• Your assignment
Could you reproduce every record below exactly, excluding all pictures?

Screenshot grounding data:
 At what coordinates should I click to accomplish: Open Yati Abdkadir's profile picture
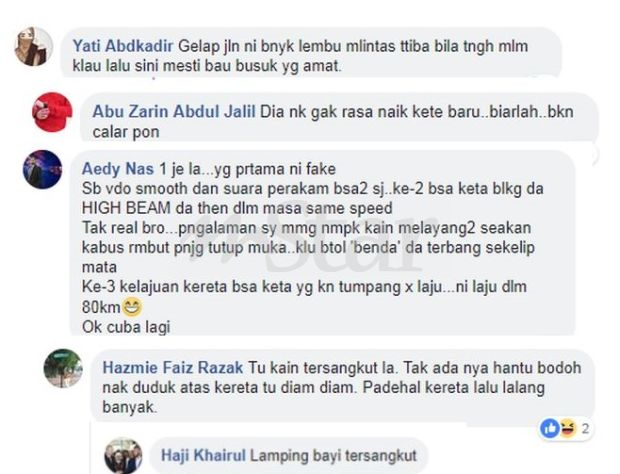pyautogui.click(x=34, y=47)
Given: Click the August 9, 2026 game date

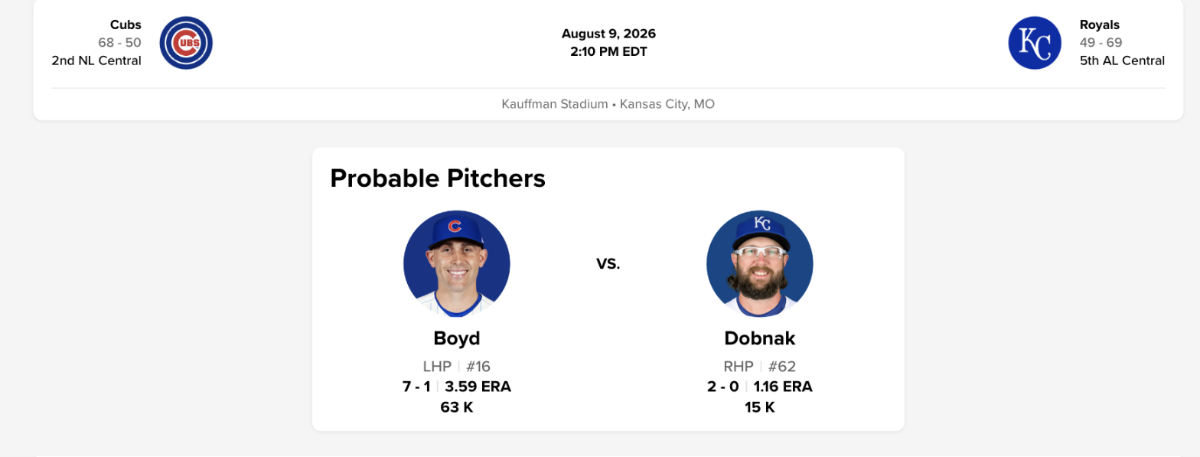Looking at the screenshot, I should coord(609,33).
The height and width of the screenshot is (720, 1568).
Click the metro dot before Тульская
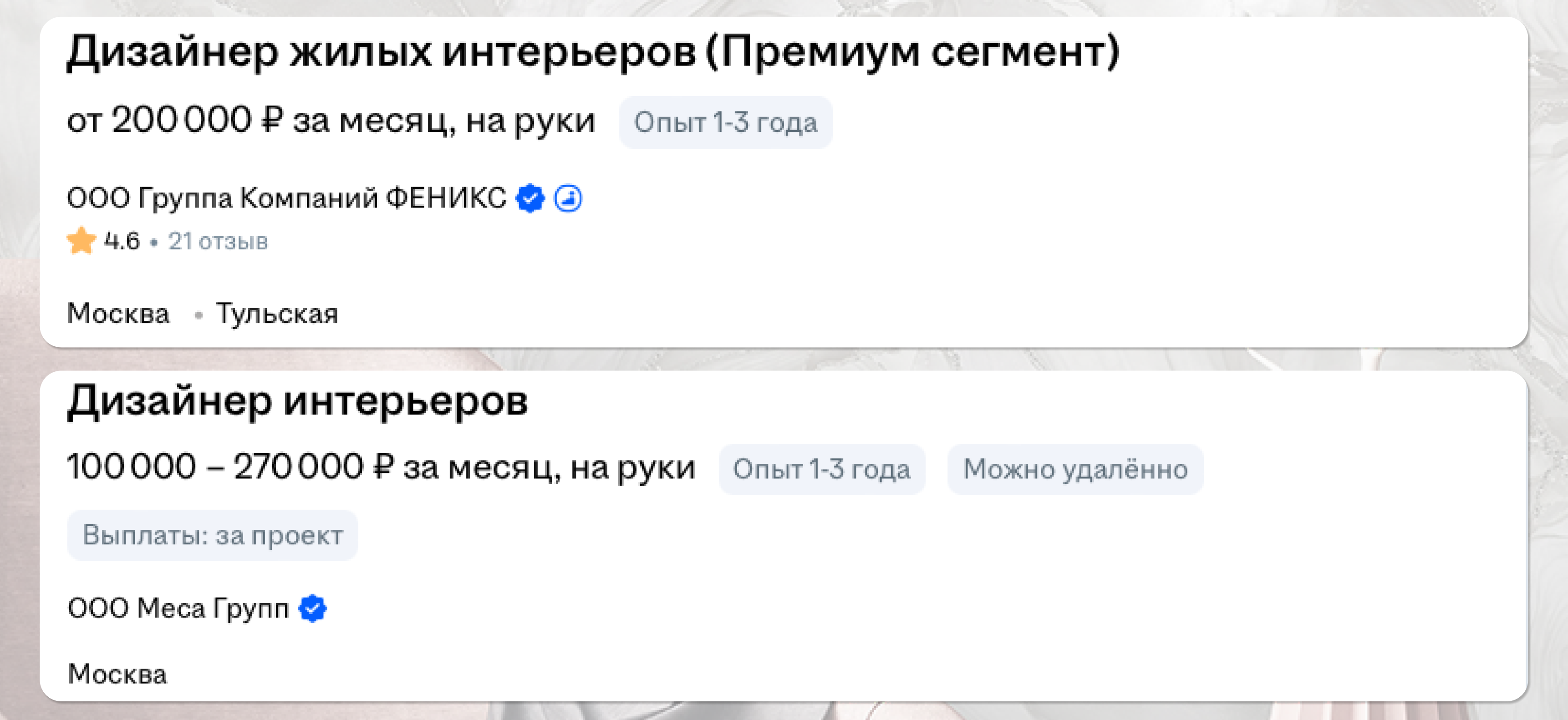pyautogui.click(x=199, y=314)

• Problem solution
 At what coordinates should I click to accomplish: Open Yati Abdkadir's profile picture
pyautogui.click(x=34, y=47)
Given: Click the August 9, 2026 game date

Looking at the screenshot, I should coord(609,33).
The height and width of the screenshot is (720, 1568).
Click the metro dot before Тульская
pyautogui.click(x=199, y=314)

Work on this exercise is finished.